祖先的 destory 会比后代早（见 7 vs 51，destroy(32) 比destroy(166) 早）。

所以，如果我们在 init 的时候初始化上下文，在 destory 的时候清理掉，就可能出现栈顶部（当前执行的代码，对于上面图中的树，就是叶子节点）的调用没办法找到对应的上下文信息。

但是，如果你不清理掉那些上下文信息，你就会有内存泄漏。

不过我们也发现，有两件事情是确定的：

对于同一个调用 init / before / execEnd / after / destory 是有顺序的。
祖先的 init / before / execStart 是早于后代的。

所以，这里我们介绍使用引用计数的方式解决这个问题：

init

当前的上下文信息是被当前执行引用的，同时对于父节点的引用计数加一。

destory

清除对自己上下文的引用。
如果当前的上下文信息没有其他子孙节点引用，则可以删除；同时删除对父节点的引用。
看看父节点是不是也需要这样的处理。

问题二：上下文错乱

正如前面提到的，上下文错乱只会发生在：

查询上下文发生在设置之前。
同一个请求设置了多次上下文。

更严重的是，这种错乱没办法检测到。不过如果第一个请求做对了，并且打上标记，后面的请求可以通过以下方式检测到上述问题：

对于查询（Query）：如果它发现自己碰到了第一个请求所设置的上下文（根据打上的标记），那么它就可以推断出当前请求的上下文没有设置。
对于设置（Set）：如果它发现自己碰到了第一个请求所设置的上下文，推断出没有在同一个请求中设置两次上下文。
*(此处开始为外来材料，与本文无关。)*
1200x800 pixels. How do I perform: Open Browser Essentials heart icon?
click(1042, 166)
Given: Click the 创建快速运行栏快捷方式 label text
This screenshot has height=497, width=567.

所以，要避免错乱，我们只能设置上下文信息一次，并且要先于查询发生。这个对于我们的应用场景是没有问题的。换句话说，只要正确使用，我们就不会有错乱的问题。

问题三：Destory 并没有调用

这个问题当前（2018年12月）应该已经解决了，详细详情参阅Github/node#19859 [1]。
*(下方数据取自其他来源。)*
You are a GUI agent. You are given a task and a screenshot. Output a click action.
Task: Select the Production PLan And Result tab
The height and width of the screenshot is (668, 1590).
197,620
当我们把代码部署到生产环境，我们发现一些内存泄漏的问题：

作为比较，这个是一星期前的样子：

为了调研问题，我们弄了一个计数器：

在 init 的时候 +1
在 destroy 的时候 -1

下面是一天半时间的图：

未 destory 的异步资源随时间增长（暴跌是由于 pm2 自动重启）

我们可以看发现， destroy 并没有跟 init 一样等量地调用。当我们深挖这个问题的时候，我们发现，是我们使用了 Keep-alive 配置的 HTTP Client 导致 destroy 没有调用。它只会在连接断开的时候调用 destroy，但是生产环境有持续的请求，所以连接通常都不会断开的。
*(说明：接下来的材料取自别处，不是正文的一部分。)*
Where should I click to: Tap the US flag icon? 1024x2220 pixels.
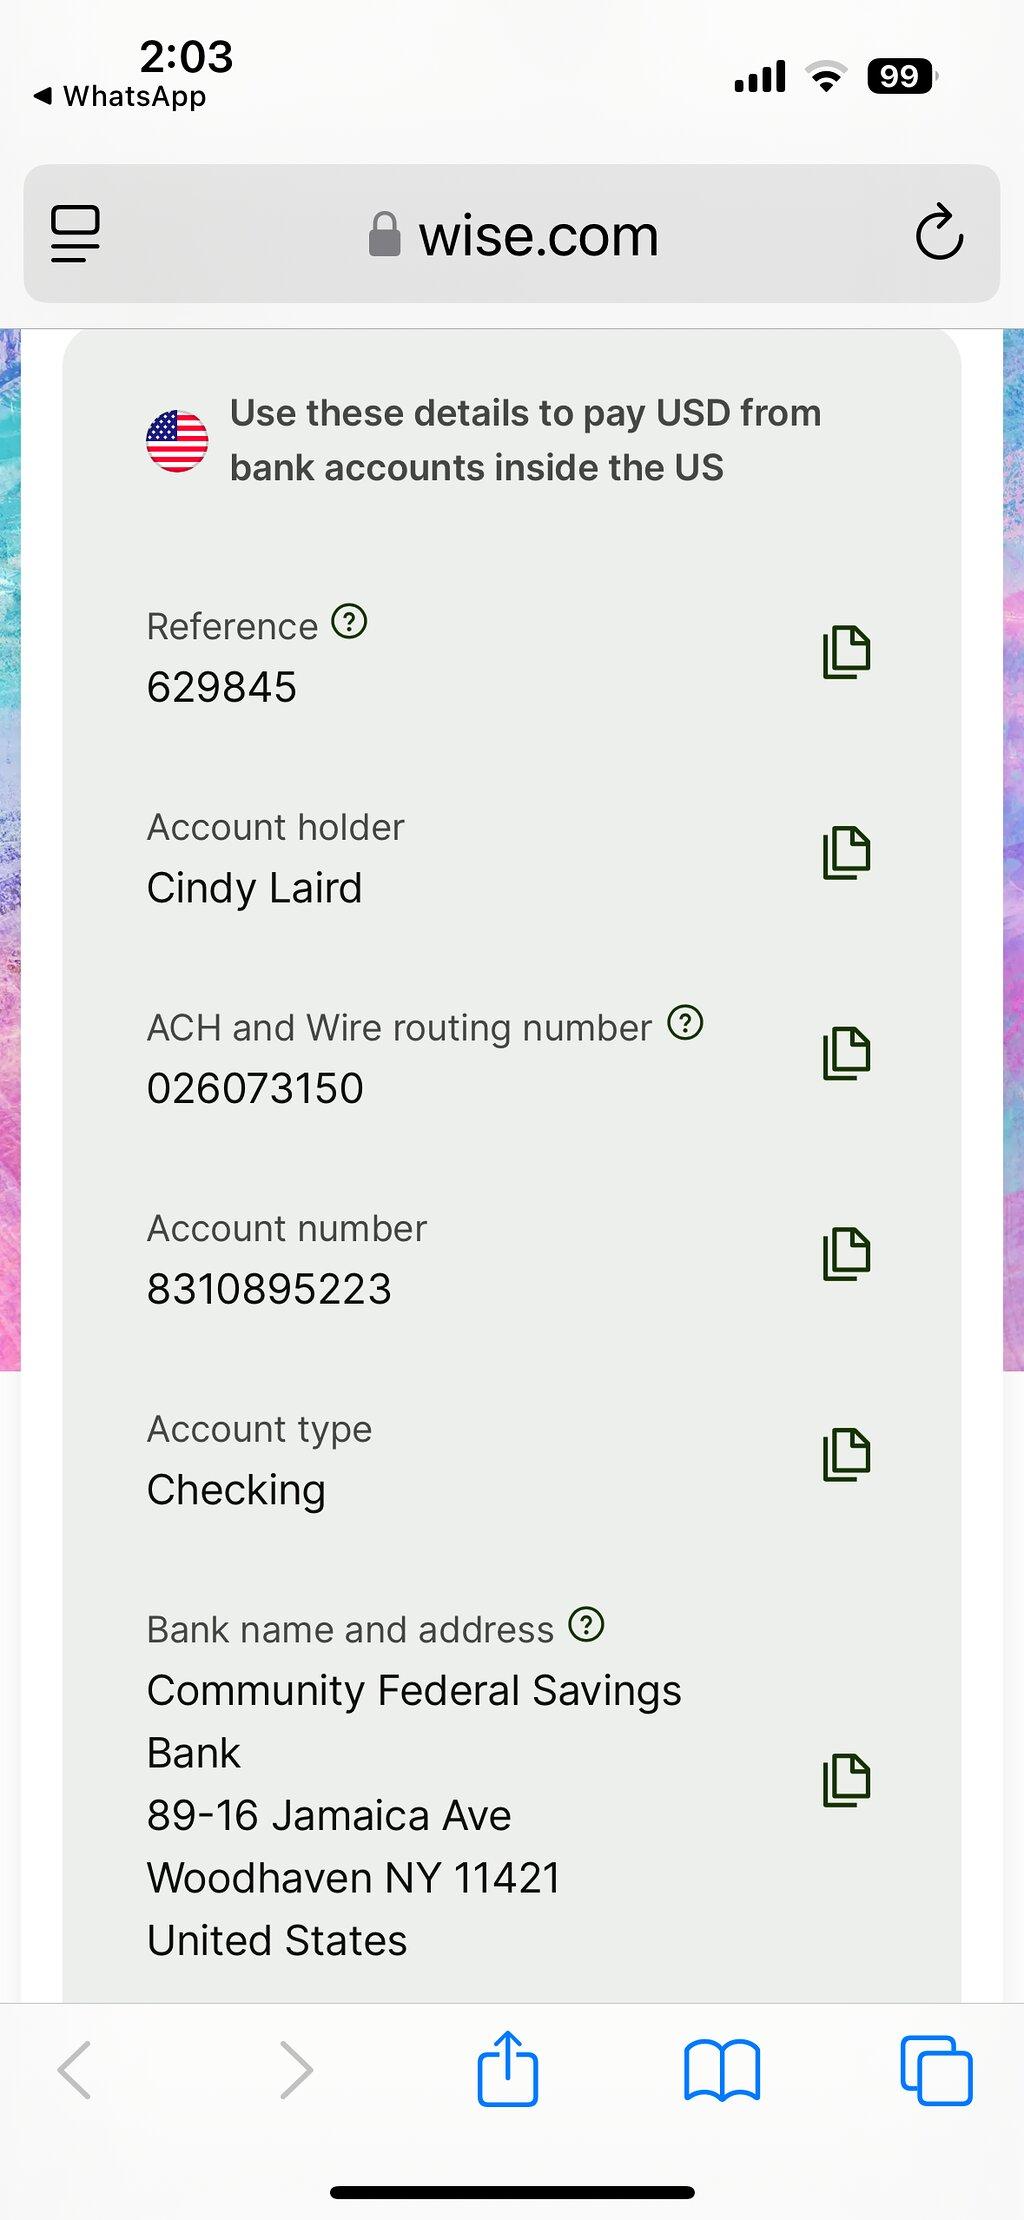click(177, 441)
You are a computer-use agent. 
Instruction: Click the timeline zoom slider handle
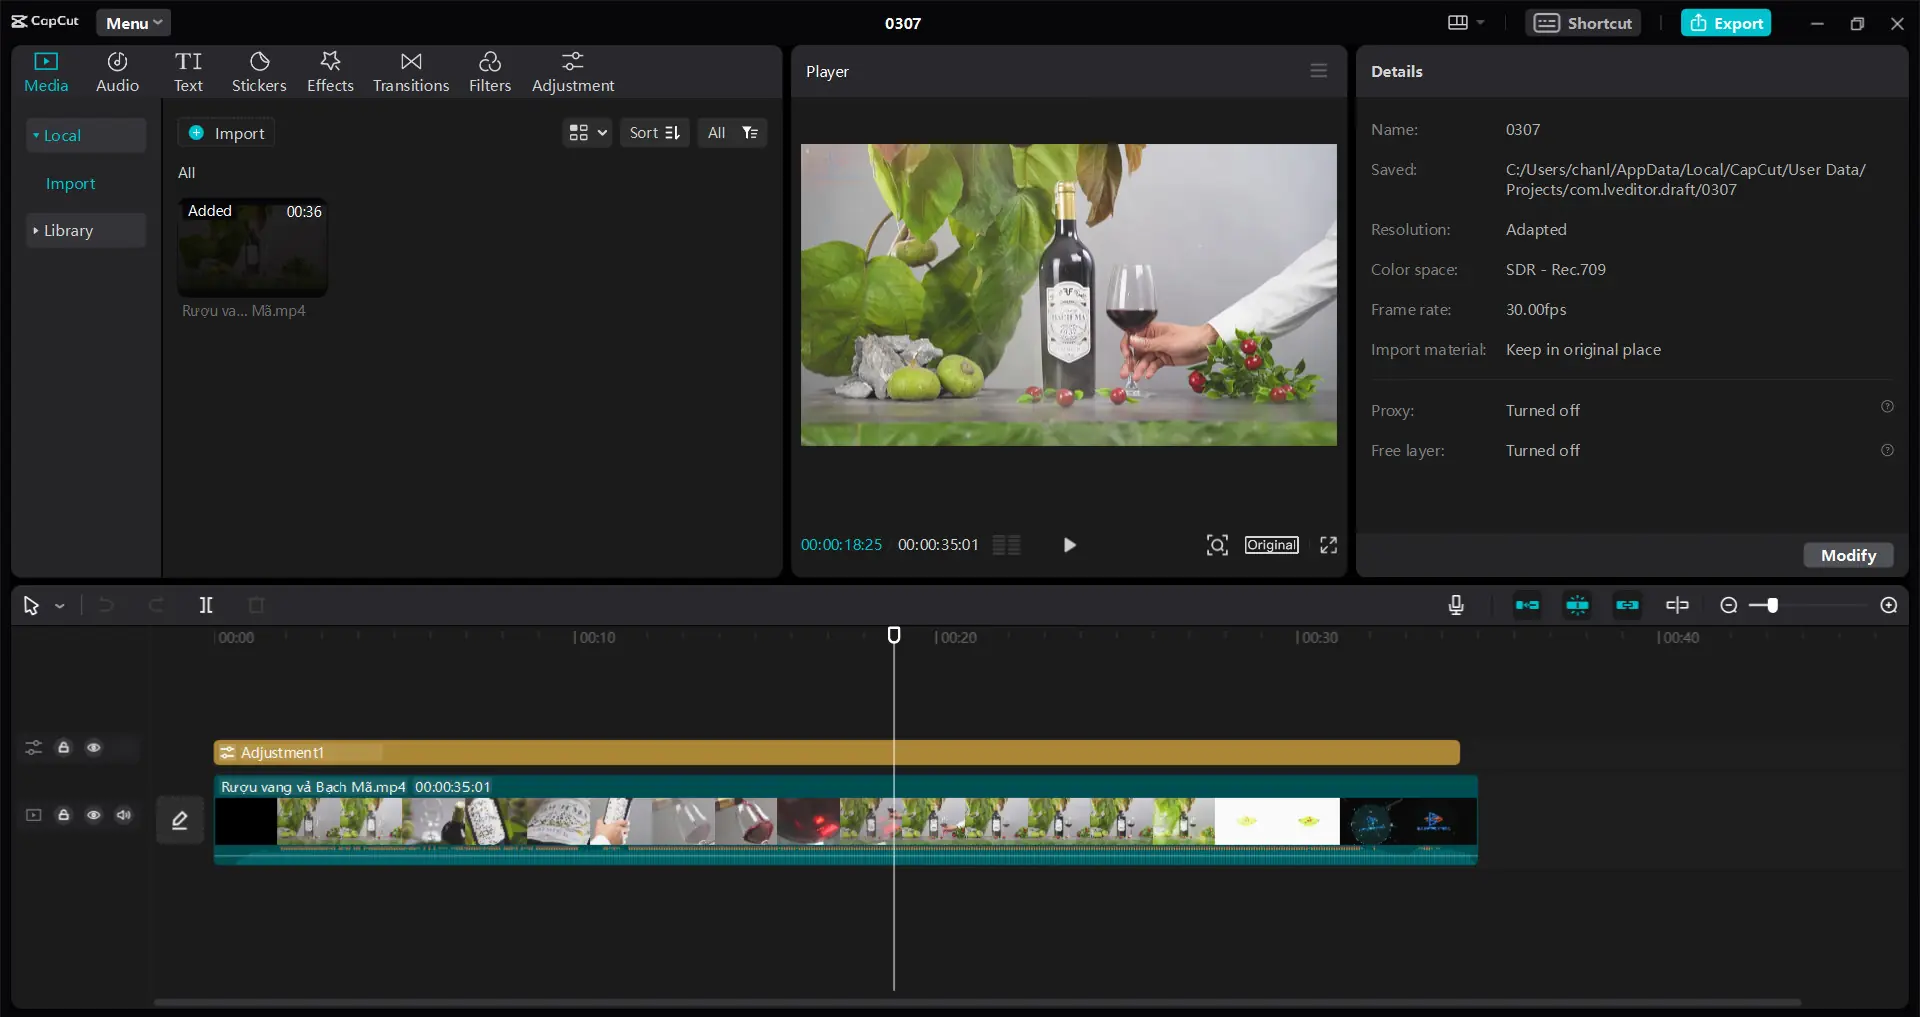(x=1772, y=605)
为了解决这个问题，我们使用了一个简单的分代垃圾回收算法：

两个 Map：old vs new。
对于 set，总是写到 new 那个 Map。
对于 get，在 new 里面看看有没有，如果没有，继续去 old 找，如果找到了，复制到 new。
在一定周期内，例如 5 分钟，删掉 old，old 指向 new，new 指向一个空的 Map。

因为我们绝大多数请求都是在几秒内结束的，所以每 5 分钟删掉没用过的数据是一个安全的选择。同时，这种实现并没有造成性能的下降。

结论

通过使用 async_hook ，使得我们统计和追踪都容易了很多。想要了解更多细节的话，你可以去看下我们基于这个算法实现的开源项目 envoy-node [2]。欢迎给我们留言或者提供反馈！

[1] Github Node Issue #19859 Reusing HTTP connection lead to no destroy triggered: https://github.com/nodejs/node/issues/19859
[2] envoy-node: https://github.com/Tubitv/envoy-node

关于作者

程颖宇，Tubi 中国团队高级后端工程师。毕业后曾在微软工作三年，负责必应 Ad Insights API 和 Middle Tier 平台的研发工作。16 年加入刚刚组建的 Tubi 中国团队，先后负责 Adbreak Finder、Clip Pipeline 等多个重点项目，现在主要从事微服务基础设施以及 Ad Server 的研发工作。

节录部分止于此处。